The AAFP Promotes Bad Diabetes Information

In 2013, late April and the first of May, I did three blogs on the American Academy of Family Physicians(AAFP) website. I was correct then and my mind hasn't changed and is even more disappointed in the website now.

In listing the source of some articles the following is listed:
  1. Portions of this article were developed by the American Academy of Family Physicians in cooperation with the American Diabetes Association.
  1. Portions of this article were developed as part of an educational program made possible by an unrestricted educational grant from LifeScan, Inc., makers of OneTouch Blood Glucose Meters.
  1. Portions of this article were developed with general underwriting support from The Coca-Cola Company.
Yes, number 3 is very disturbing and makes me concerned about other conflicts of interest for the AAFP.

The number of critical errors has increased and it is small wonder that the patients they treat are receiving any care, as they will be receiving more harm if the doctors follow the information on the AAFP website.

Quote: There are 2 blood tests that can help you manage your diabetes. One of these tests is called an A1C test, which reflects your blood sugar (or blood glucose) control over the past 2-3 months. Testing your A1C level every 3 months is the best way for you and your doctor to understand how well your blood sugar levels are controlled. Unquote

The wrong statement above is – an A1c test, which reflects your blood glucose control over the past 2-3 months. The HbA1c test reflects the prior four months and this is from David Mendosa's blog. This seems to be a common mistake made by many people and I would have thought a professional group would not make this mistake.
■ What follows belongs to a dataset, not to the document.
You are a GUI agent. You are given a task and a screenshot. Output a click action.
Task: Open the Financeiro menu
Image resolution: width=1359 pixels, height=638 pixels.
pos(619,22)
Quote: Your A1C goal will be determined by your doctor, but it is generally less than 7%. Unquote This should not happen and your doctor should never determine your goals. Yes, they may guide you, but never should they set your goals.

Quote: The other test is called SMBG, or self-monitoring of blood glucose. Using a blood glucose monitor to do SMBG, testing can help you improve control of your blood sugar levels. The results you get from an SMBG test can help you make appropriate adjustments to your medicine, diet and/or level of physical activity. Every person who has diabetes should have a blood glucose monitor (also called a home blood sugar meter, a glucometer, or a glucose meter) and know how to use it. Unquote

SMBG (self-monitoring of blood glucose) is not a test, but a series of blood glucose tests used to determine how certain meals affect your blood glucose levels, help you determine if you may have something else, such as hypoglycemia (low blood glucose), hyperglycemia (elevated blood glucose), or even possibly an infection or illness causing elevated blood glucose levels. For food, the testing needs to be done in pairs with one test just prior to eating and the second test done 1 or 2 hours after first or last bite. A single test after a meal is meaningless and will not tell you whether you need to eliminate a food or greatly limit it.

Not every person that has diabetes needs a blood glucose monitor (continuous glucose monitor – CGM). Most people with type 1 should use one, but most people with type 2 diabetes only need a blood glucose meter. A few type 2 people would benefit by using a CGM.

The three prior blogs are – blog 1, blog 2, and blog 3.